Das Gericht geht davon aus, dass es sich bei dem streitigen Objekt tatsächlich um eine Attrappe handelt. Dem entsprechenden Sachvortrag der Beklagten in der mündlichen Verhandlung vom 07.10.2003 ist der Kläger nicht mehr entgegengetreten (§ 138 Abs. 3 ZPO).

Es entspricht gefestigter Rechtsprechung, dass die gezielte Überwachung eines öffentlich zugänglichen Bereiches &.150; hier: des Eingangs zu einem Mehrfamilienhaus &.150; mittels einer Videokamera grundsätzlich einen Eingriff in das Allgemeine Persönlichkeitsrecht aller Passanten dieses Bereiches darstellt, sofern diese Maßnahme nicht der Erlangung von Beweismitteln angesichts des begründeten Verdachts einer Straftat der Fall sein kann (vgl. grundlegend BGH NJW 1995, 1955 sowie OLG Karlsruhe WUM 200, 128).

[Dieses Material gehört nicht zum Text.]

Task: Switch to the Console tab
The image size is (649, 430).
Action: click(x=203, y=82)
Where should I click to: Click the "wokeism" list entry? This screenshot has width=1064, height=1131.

Hier ist nicht zu erkennen, dass zugunsten der Beklagten ein solcher Rechtfertigungsgrund gegeben ist. Die Beklagten sprechen in ihrem Schriftsatz vom 19.09.2003 (Bl. 27 d. A.) zwar davon, dass seit Installation des Objektes keine Beschädigungen der Haustür bzw. des Hauseingangsbereiches mehr aufgetreten seien. Da sie aber auch nach ihrem eigenen Vorbringen "lediglich" Mieter in dem Wohnhaus ...... sind, kann der begründete Verdach der drohenden Beschädigung der Haustür (§ 303 StGB) allenfalls dem Vermieter/Eigentümer ein Recht zur Installation einer Überwachungsanlage geben.

Später erwähnen die Beklagten frühere Beschädigungen ihres Privateigentums, u.a. ihre Wäschespinne (Bl. 29 d. A.). Dass die bloße Behauptung der "Beschädigung des Privateigentums" keinen hinreichenden substantiierten Vortrag der für das Vorliegen eines Rechtfertigungsgrundes darlegungspflichtigen Beklagten (vgl. Palandt/Thomas a.a.O. § 823 Rn. 173 m. w. N.) darstellt, bedarf keiner weiteren Begründung. Was die angesprochene Wäschespinne betrifft, verhält es sich nicht anders. So teilen die Beklagten schon gar nicht mit, wo sich diese Wäschespinne überhaupt befindet. Sollte deren Standort dort sein, wo auf der Fotografie Bl. 28 d. A. mit der Bezeichnung "Neg. 13" ein Stück Wäsche auf dem Rasen liegt, ist festzustellen, dass die Kamera-Attrappe, wie dasselbe Foto eindeutig zeigt, gerade nicht auf diesen Bereich ausgerichtet ist. Im Übrigen fehlt es an jeglichem Vorbringen zu den angeblichen Beschädigungen der Wäschespinne, was insgesamt zu Lasten der darlegungspflichtigen Beklagten geht.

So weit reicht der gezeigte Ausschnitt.